Task to complete.
All of the data below is to be copied exactly.

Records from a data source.
####################

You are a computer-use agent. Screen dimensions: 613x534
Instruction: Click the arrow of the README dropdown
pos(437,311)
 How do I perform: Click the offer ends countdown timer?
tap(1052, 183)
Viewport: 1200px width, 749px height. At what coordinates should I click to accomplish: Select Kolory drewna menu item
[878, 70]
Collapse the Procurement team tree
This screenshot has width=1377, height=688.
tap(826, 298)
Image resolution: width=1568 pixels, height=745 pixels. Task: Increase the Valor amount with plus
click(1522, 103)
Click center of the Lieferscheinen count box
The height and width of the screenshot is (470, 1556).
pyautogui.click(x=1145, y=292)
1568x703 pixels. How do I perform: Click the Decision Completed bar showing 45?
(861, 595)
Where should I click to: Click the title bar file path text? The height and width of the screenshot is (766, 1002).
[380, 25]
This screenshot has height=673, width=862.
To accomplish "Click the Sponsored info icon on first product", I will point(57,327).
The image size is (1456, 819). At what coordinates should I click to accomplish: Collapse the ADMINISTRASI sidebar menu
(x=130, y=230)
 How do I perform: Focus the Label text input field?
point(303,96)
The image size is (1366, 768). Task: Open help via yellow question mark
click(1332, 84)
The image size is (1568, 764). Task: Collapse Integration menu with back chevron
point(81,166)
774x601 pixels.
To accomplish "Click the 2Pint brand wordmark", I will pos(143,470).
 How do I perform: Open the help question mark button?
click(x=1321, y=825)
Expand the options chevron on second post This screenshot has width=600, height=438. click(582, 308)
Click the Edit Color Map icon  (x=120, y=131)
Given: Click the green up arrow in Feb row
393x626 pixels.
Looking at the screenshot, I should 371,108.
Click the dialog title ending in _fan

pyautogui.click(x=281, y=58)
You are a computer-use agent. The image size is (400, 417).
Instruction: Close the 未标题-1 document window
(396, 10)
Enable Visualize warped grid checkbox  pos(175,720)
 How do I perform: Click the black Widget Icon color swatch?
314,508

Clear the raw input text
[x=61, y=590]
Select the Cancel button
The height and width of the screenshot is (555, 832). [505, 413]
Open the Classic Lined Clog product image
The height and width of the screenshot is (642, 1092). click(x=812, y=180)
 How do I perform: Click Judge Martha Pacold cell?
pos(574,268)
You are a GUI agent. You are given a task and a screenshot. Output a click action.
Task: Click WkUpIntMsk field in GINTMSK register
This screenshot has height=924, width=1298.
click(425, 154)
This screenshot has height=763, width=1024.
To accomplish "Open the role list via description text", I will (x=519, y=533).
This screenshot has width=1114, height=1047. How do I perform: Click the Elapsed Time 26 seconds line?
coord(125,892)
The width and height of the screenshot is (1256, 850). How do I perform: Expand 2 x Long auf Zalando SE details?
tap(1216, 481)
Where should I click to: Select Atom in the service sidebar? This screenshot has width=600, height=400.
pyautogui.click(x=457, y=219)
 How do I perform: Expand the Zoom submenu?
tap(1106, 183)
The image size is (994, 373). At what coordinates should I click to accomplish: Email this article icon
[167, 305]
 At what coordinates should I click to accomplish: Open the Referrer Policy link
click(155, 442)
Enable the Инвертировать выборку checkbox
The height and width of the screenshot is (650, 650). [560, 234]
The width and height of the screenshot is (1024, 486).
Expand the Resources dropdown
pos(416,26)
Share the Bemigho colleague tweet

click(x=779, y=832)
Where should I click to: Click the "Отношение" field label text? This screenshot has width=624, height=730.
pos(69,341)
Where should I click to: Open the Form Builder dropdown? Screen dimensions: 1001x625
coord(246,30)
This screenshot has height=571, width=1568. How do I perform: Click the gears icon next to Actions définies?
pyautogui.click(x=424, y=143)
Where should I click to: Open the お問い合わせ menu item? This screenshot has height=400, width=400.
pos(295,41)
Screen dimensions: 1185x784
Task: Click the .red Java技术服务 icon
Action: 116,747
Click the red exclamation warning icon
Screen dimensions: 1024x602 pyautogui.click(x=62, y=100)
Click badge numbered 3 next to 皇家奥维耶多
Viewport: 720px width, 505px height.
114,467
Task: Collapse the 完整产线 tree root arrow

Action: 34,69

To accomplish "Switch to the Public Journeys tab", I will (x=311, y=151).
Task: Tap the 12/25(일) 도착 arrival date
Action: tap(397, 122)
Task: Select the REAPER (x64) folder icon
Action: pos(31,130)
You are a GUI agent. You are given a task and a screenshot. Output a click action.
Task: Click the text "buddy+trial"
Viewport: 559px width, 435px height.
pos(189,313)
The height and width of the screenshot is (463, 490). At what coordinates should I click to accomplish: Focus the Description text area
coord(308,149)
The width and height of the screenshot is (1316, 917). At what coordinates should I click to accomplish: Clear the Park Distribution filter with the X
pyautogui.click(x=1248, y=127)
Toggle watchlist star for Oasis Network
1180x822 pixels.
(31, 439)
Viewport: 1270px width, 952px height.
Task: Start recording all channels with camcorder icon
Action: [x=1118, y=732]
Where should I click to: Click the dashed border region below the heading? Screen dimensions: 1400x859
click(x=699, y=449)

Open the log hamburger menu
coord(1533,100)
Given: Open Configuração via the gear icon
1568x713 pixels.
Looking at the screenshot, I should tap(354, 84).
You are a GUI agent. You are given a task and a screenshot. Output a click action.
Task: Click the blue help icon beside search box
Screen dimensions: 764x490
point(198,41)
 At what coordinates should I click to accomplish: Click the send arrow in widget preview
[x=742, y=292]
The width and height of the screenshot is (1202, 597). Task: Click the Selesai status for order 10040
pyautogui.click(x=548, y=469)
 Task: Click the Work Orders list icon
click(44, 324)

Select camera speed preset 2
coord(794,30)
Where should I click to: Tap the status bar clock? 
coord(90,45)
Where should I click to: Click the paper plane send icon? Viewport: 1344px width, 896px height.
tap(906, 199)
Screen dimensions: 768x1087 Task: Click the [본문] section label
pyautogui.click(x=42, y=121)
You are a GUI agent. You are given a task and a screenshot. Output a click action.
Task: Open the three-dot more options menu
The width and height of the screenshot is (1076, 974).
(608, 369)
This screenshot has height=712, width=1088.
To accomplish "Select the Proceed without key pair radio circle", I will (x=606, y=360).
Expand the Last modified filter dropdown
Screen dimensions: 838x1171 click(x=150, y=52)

####################

Solution to this exercise.
You are a computer-use agent. Screen dimensions: 613x534
Instruction: Click the arrow of the README dropdown
pos(437,311)
 How do I perform: Click the offer ends countdown timer?
tap(1052, 183)
Viewport: 1200px width, 749px height. At what coordinates should I click to accomplish: Select Kolory drewna menu item
[878, 70]
Collapse the Procurement team tree
This screenshot has width=1377, height=688.
tap(826, 298)
Image resolution: width=1568 pixels, height=745 pixels. Task: Increase the Valor amount with plus
click(1522, 103)
Click center of the Lieferscheinen count box
The height and width of the screenshot is (470, 1556).
pyautogui.click(x=1145, y=292)
1568x703 pixels. How do I perform: Click the Decision Completed bar showing 45?
(861, 595)
Where should I click to: Click the title bar file path text? The height and width of the screenshot is (766, 1002).
[380, 25]
This screenshot has height=673, width=862.
To accomplish "Click the Sponsored info icon on first product", I will point(57,327).
The image size is (1456, 819). At what coordinates should I click to accomplish: Collapse the ADMINISTRASI sidebar menu
(x=130, y=230)
 How do I perform: Focus the Label text input field?
point(303,96)
The image size is (1366, 768). Task: Open help via yellow question mark
click(1332, 84)
The image size is (1568, 764). Task: Collapse Integration menu with back chevron
point(81,166)
774x601 pixels.
To accomplish "Click the 2Pint brand wordmark", I will pos(143,470).
 How do I perform: Open the help question mark button?
click(x=1321, y=825)
Expand the options chevron on second post This screenshot has width=600, height=438. click(582, 308)
Click the Edit Color Map icon  (x=120, y=131)
Given: Click the green up arrow in Feb row
393x626 pixels.
Looking at the screenshot, I should 371,108.
Click the dialog title ending in _fan

pyautogui.click(x=281, y=58)
You are a computer-use agent. The image size is (400, 417).
Instruction: Close the 未标题-1 document window
(396, 10)
Enable Visualize warped grid checkbox  pos(175,720)
 How do I perform: Click the black Widget Icon color swatch?
314,508

Clear the raw input text
[x=61, y=590]
Select the Cancel button
The height and width of the screenshot is (555, 832). [505, 413]
Open the Classic Lined Clog product image
The height and width of the screenshot is (642, 1092). click(x=812, y=180)
 How do I perform: Click Judge Martha Pacold cell?
pos(574,268)
You are a GUI agent. You are given a task and a screenshot. Output a click action.
Task: Click WkUpIntMsk field in GINTMSK register
This screenshot has height=924, width=1298.
click(425, 154)
This screenshot has height=763, width=1024.
To accomplish "Open the role list via description text", I will (x=519, y=533).
This screenshot has width=1114, height=1047. How do I perform: Click the Elapsed Time 26 seconds line?
coord(125,892)
The width and height of the screenshot is (1256, 850). How do I perform: Expand 2 x Long auf Zalando SE details?
tap(1216, 481)
Where should I click to: Select Atom in the service sidebar? This screenshot has width=600, height=400.
pyautogui.click(x=457, y=219)
 How do I perform: Expand the Zoom submenu?
tap(1106, 183)
The image size is (994, 373). At what coordinates should I click to accomplish: Email this article icon
[167, 305]
 At what coordinates should I click to accomplish: Open the Referrer Policy link
click(155, 442)
Enable the Инвертировать выборку checkbox
The height and width of the screenshot is (650, 650). [560, 234]
The width and height of the screenshot is (1024, 486).
Expand the Resources dropdown
pos(416,26)
Share the Bemigho colleague tweet

click(x=779, y=832)
Where should I click to: Click the "Отношение" field label text? This screenshot has width=624, height=730.
pos(69,341)
Where should I click to: Open the Form Builder dropdown? Screen dimensions: 1001x625
coord(246,30)
This screenshot has height=571, width=1568. How do I perform: Click the gears icon next to Actions définies?
pyautogui.click(x=424, y=143)
Where should I click to: Open the お問い合わせ menu item? This screenshot has height=400, width=400.
pos(295,41)
Screen dimensions: 1185x784
Task: Click the .red Java技术服务 icon
Action: 116,747
Click the red exclamation warning icon
Screen dimensions: 1024x602 pyautogui.click(x=62, y=100)
Click badge numbered 3 next to 皇家奥维耶多
Viewport: 720px width, 505px height.
114,467
Task: Collapse the 完整产线 tree root arrow

Action: 34,69

To accomplish "Switch to the Public Journeys tab", I will (x=311, y=151).
Task: Tap the 12/25(일) 도착 arrival date
Action: tap(397, 122)
Task: Select the REAPER (x64) folder icon
Action: pos(31,130)
You are a GUI agent. You are given a task and a screenshot. Output a click action.
Task: Click the text "buddy+trial"
Viewport: 559px width, 435px height.
pos(189,313)
The height and width of the screenshot is (463, 490). At what coordinates should I click to accomplish: Focus the Description text area
coord(308,149)
The width and height of the screenshot is (1316, 917). At what coordinates should I click to accomplish: Clear the Park Distribution filter with the X
pyautogui.click(x=1248, y=127)
Toggle watchlist star for Oasis Network
1180x822 pixels.
(31, 439)
Viewport: 1270px width, 952px height.
Task: Start recording all channels with camcorder icon
Action: [x=1118, y=732]
Where should I click to: Click the dashed border region below the heading? Screen dimensions: 1400x859
click(x=699, y=449)

Open the log hamburger menu
coord(1533,100)
Given: Open Configuração via the gear icon
1568x713 pixels.
Looking at the screenshot, I should tap(354, 84).
You are a GUI agent. You are given a task and a screenshot. Output a click action.
Task: Click the blue help icon beside search box
Screen dimensions: 764x490
point(198,41)
 At what coordinates should I click to accomplish: Click the send arrow in widget preview
[x=742, y=292]
The width and height of the screenshot is (1202, 597). Task: Click the Selesai status for order 10040
pyautogui.click(x=548, y=469)
 Task: Click the Work Orders list icon
click(44, 324)

Select camera speed preset 2
coord(794,30)
Where should I click to: Tap the status bar clock? 
coord(90,45)
Where should I click to: Click the paper plane send icon? Viewport: 1344px width, 896px height.
tap(906, 199)
Screen dimensions: 768x1087 Task: Click the [본문] section label
pyautogui.click(x=42, y=121)
You are a GUI agent. You are given a task and a screenshot. Output a click action.
Task: Open the three-dot more options menu
The width and height of the screenshot is (1076, 974).
(608, 369)
This screenshot has height=712, width=1088.
To accomplish "Select the Proceed without key pair radio circle", I will (x=606, y=360).
Expand the Last modified filter dropdown
Screen dimensions: 838x1171 click(x=150, y=52)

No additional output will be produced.